This paper presents a computational study of the adsorptive desulfurization of small aromatic sulfur compounds by conjugated microporous polymers (CMPs). The density-functional tight-binding method augmented with an R⁻⁶ dispersion correction is employed to investigate the physisorption binding mechanism and electronic properties of the CMP-aromatic sulfur complexes. We show that the widely extended π conjugation in the CMP skeletons is favorable for the non-covalent adsorption of aromatic thiophene and dibenzothiophene via π–π, H–π, and S–π interactions. The average binding energies are calculated to be −6.2 ∼ −15.2 kcal/mol for CMP- thiophene/dibenzothiophene systems. For the dibenzothiophene molecule with larger size and more extended conjugation, it binds more than twice stronger to CMP than the thiophene molecule. We show that the replacement of quinoline unit to the phenylene group in the network linker effectively enhances the average binding capacities by around 0.8–1.8 kcal/mol. Our calculations theoretically demonstrate that CMPs materials are kind of promising candidates for the adsorptive desulfurization of small aromatic sulfur compounds. This paper provides useful theoretical guidance for design of novel carbon-based adsorbents for adsorptive desulfurization.

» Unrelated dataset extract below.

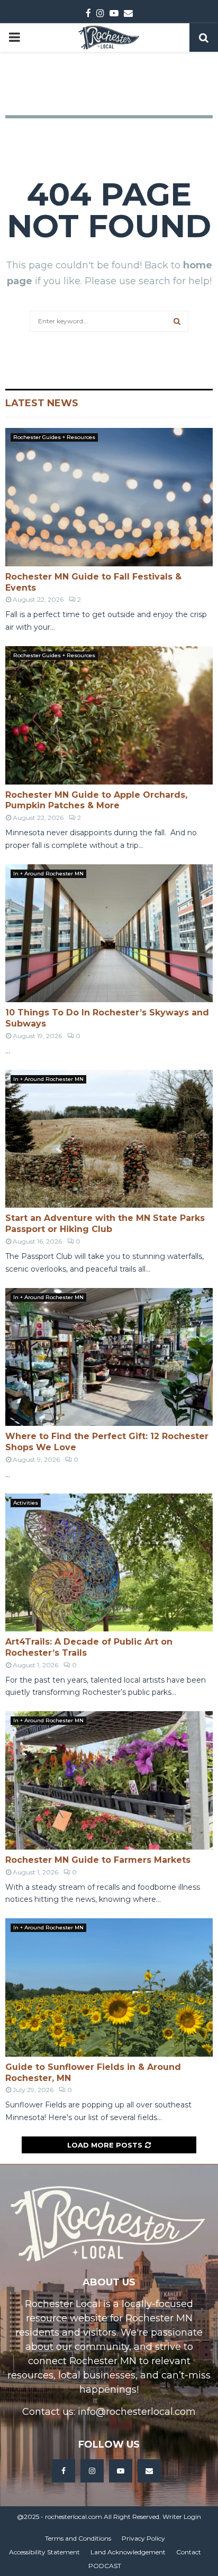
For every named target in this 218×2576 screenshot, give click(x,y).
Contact (188, 2552)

本文介绍了共轭微孔聚合物（CMP）对小芳族硫化合物的吸附脱硫的计算研究。R ^-6增强的密度泛函紧密结合方法分散校正用于研究CMP-芳族硫配合物的物理吸附结合机理和电子性能。我们表明，在CMP骨架中广泛扩展的π共轭通过π–π，H–π和S–π相互作用有利于芳香族噻吩和二苯并噻吩的非共价吸附。对于CMP-噻吩/二苯并噻吩系统，平均结合能经计算为-6.2〜-15.2kcal / mol。对于具有更大尺寸和更广泛共轭作用的二苯并噻吩分子，它与CMP的结合力是噻吩分子的两倍以上。我们表明，将喹啉单元替换为网络连接器中的亚苯基可有效地将平均结合能力提高约0.8-1.8 kcal / mol。我们的计算从理论上证明了CMPs材料是小芳族硫化合物吸附脱硫的一种有前途的候选材料。本文为吸附型脱硫用新型碳基吸附剂的设计提供了有用的理论指导。